L’intervento suscitò ovviamente un coro di proteste, rianimando la discussione che il racconto di Royall aveva interrotto.

Io mi allontanai. Le rivelazioni di Royall mi avevano turbato. Bruce aveva combattuto per tre anni, esponendo ogni giorno la sua vita e venendo colpito due volte. Quando si era arruolato, aveva l’età in cui io ero ancora un ragazzo che sognava di Chris a Winsted. Aveva visto la morte e la sofferenza. Aveva lottato. Di certo aveva sopportato ogni sorta di privazioni.

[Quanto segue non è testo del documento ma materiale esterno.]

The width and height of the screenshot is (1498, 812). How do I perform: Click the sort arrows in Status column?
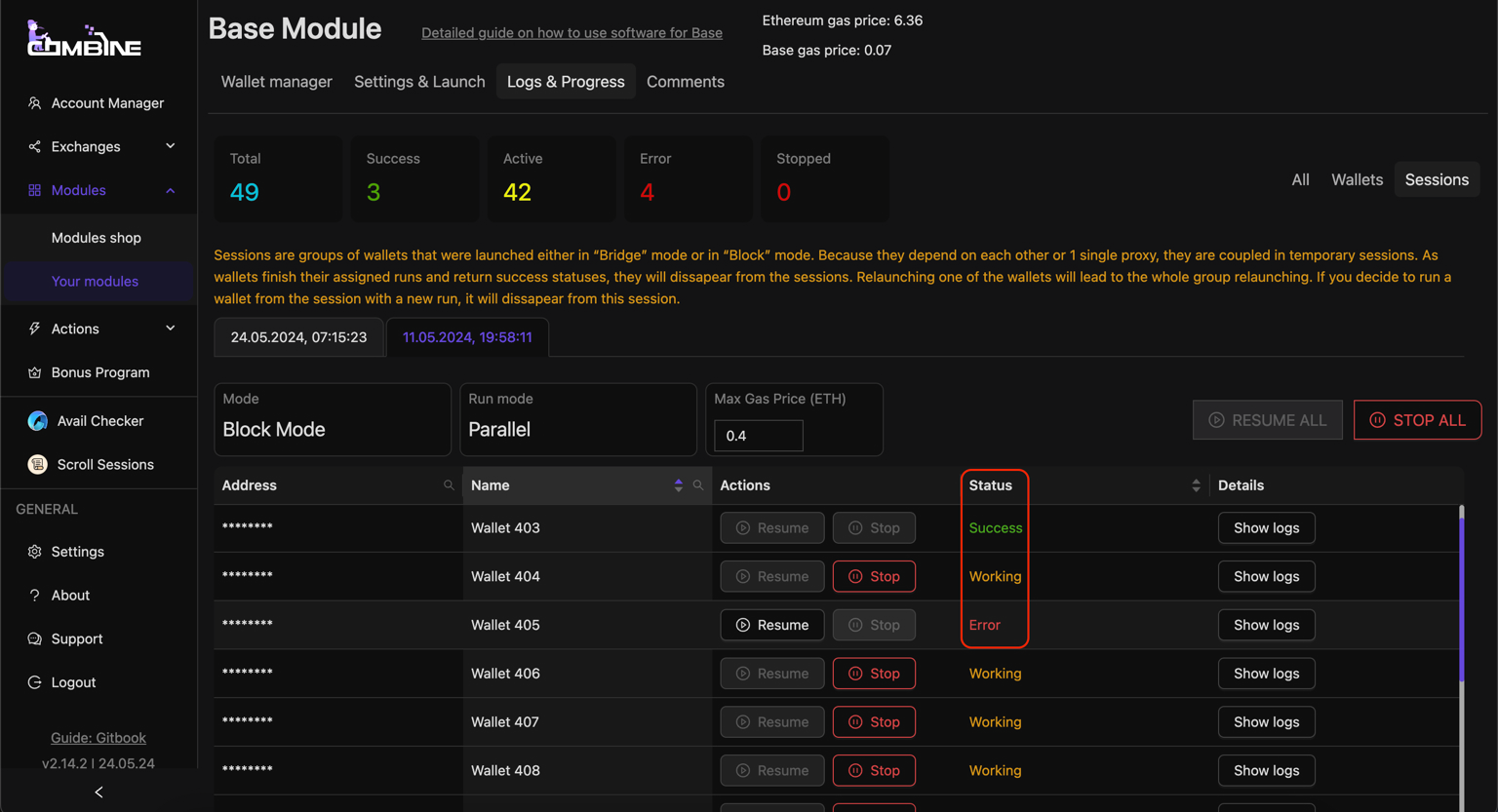click(1196, 485)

Capivo perché quando l’avevo visto per la prima volta mi era apparso così diverso dai suoi coetanei. Capivo perché era in ritardo negli studi. Capivo perché mi aveva sempre attratto tanto. C’era in lui qualche cosa che non c’era in nessun altro uomo che avessi mai incontrato.

Non l’avevo rivisto. Non ero passato a trovarlo, come gli avevo promesso. A casa nostra non veniva, come mi confermò mia madre, per evitare tensioni con Henry, come Henry non andava da Edith: l’aveva fatto in occasione del mio ritorno, ma era stato un evento eccezionale.

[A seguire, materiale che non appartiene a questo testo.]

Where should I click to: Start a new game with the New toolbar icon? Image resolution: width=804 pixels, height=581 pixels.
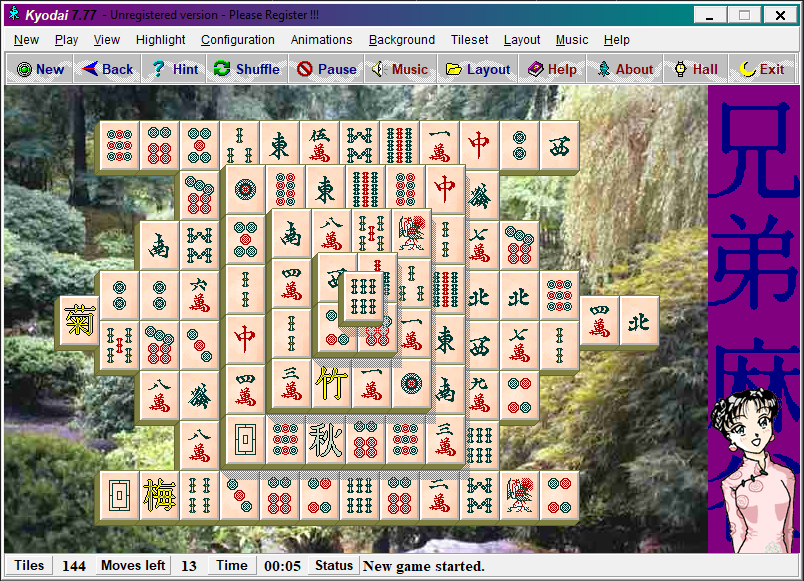39,69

Ero invitato da Edith la sera seguente e sospettavo che ci sarebbe stato Bruce. Sapevo, da quel che mi diceva mia madre, che Bruce andava spesso a cena da loro: ora che era vittima dell’ostracismo sociale, Lionel, Edith e i nipoti erano tutto il suo mondo affettivo.

Non me la sentivo di vederlo. Non ero pronto.

Mi era sempre piaciuto moltissimo, avevo spesso sognato di lui. Ero già innamorato di lui prima di partire. Quell’amore, a cui allora non avevo saputo dare il suo nome, aveva continuato ad esistere, come un fiume sotterraneo, ed era riemerso a Stambul, cosciente di sé. Tutti i discorsi che in quei giorni sentivo su Bruce l’avevano alimentato, fino a farne una cascata impetuosa, a cui nessuna forza poteva opporsi.

Non me la sentivo di vederlo: temevo di non riuscire a nascondere ciò che provavo, di soffrire di nuovo. Mi ero rassegnato a rimanere per sempre un essere incompleto, che sarebbe vissuto del suo lavoro e non avrebbe mai conosciuto l’amore. Incontrare Bruce mi avrebbe ricordato che nella mia vita c’era un vuoto enorme.

Mandai un biglietto a Edith per dire che non potevo andare da lei, per impegni di lavoro. 

 

Non potevo continuare a evitarlo: prima o poi ci saremmo incrociati. Accettai un secondo invito, la settimana successiva. Quando arrivai, scoprii che Bruce non sarebbe stato presente: provai un forte senso di sollievo, ma con un retrogusto amaro, come se in qualche modo fossi rimasto deluso.

Parlammo ancora del mio viaggio, dei miei progetti di lavoro. E, naturalmente, di Bruce.

Lionel era amareggiato.

- Bruce sapeva benissimo che avrebbe incontrato l’ostilità di molti. Non credo che ne patisca. Ma di certo ha sofferto perché alcune persone che riteneva più vicine a lui non hanno fatto il minimo sforzo per capire quello che sta facendo.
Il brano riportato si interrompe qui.